I know she says she's not running, but she NEEDS to run. I worked hard to nominate and elect Barack Obama. I spent an entire month in Iowa at my own expense to volunteer for him in deeply hostile territory (a rural county where there were no colleges, no manufacturing, almost no minorities, a Democratic establishment that was almost unanimously pro-Hillary, and the residuals of a very effective Edwards campaign from 4 years earlier). I also traveled to Ohio and Pennsylvania to campaign for him there, as well as in my home state of Maryland, and spent more than a week campaigning for him in Virginia, again at my own expense.
I have defended Barack Obama on this site against attacks from the left, and on other sites against attacks from the right. I have thought his political instincts were excellent, and would have done what he has done in the previous instances for which he has been attacked -- until this week. But this week, I think his instincts (and his advisors) have utterly failed him. And Elizabeth Warren's political instincts have shined like a bright beacon.

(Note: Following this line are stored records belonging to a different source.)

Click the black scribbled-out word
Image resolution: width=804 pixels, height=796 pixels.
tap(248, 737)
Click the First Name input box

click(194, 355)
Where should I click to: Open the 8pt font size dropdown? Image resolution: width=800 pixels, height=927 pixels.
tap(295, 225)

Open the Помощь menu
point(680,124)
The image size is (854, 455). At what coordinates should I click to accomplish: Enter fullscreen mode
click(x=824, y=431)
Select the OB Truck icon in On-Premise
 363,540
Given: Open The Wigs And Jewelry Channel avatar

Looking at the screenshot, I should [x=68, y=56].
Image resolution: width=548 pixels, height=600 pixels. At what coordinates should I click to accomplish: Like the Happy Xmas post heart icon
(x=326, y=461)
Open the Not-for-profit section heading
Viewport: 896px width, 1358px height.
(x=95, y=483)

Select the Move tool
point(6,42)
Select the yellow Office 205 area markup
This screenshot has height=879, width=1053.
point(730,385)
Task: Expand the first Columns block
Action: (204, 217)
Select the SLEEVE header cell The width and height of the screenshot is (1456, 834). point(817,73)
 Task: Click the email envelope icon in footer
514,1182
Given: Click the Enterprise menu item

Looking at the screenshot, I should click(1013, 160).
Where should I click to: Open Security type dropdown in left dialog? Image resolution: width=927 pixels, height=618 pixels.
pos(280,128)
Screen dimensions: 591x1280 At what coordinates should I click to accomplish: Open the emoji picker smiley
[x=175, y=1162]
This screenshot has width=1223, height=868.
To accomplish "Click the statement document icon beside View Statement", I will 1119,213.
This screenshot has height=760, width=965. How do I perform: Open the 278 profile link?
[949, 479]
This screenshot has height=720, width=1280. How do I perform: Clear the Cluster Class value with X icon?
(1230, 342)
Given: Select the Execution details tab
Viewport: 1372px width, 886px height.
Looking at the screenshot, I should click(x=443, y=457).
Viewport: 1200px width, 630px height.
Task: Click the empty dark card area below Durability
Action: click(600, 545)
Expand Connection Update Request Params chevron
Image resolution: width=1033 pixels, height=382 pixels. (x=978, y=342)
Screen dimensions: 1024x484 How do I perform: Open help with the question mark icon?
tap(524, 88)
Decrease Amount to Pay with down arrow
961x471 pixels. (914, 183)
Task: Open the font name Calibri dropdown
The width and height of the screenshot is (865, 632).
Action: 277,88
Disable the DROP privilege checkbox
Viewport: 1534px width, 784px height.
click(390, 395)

Over the last two nights, democracy in America has been sold to the highest bidder. And since the super-wealthy can ALWAYS be the highest bidders in an effort to maintain their wealth, it has been sold to the super-wealthy. Most attention has been focused on the evisceration of the Dodd-Frank act, to again permit big money center banks to gamble taxpayer money in the derivative markets -- and I think the naked power-grab of that provision is the best political issue. But I think an even more pernicious provision in the bill is the ten-fold increase in the money that any individual can donate to a political party. If we weren't already totally owned my monied interests, we soon will be.
Tonight, Elizabeth Warren delivered the most effective speech I've ever seen in the Senate against what's happening to this country. I urge her to run for President, and I'll do whatever I can to support her.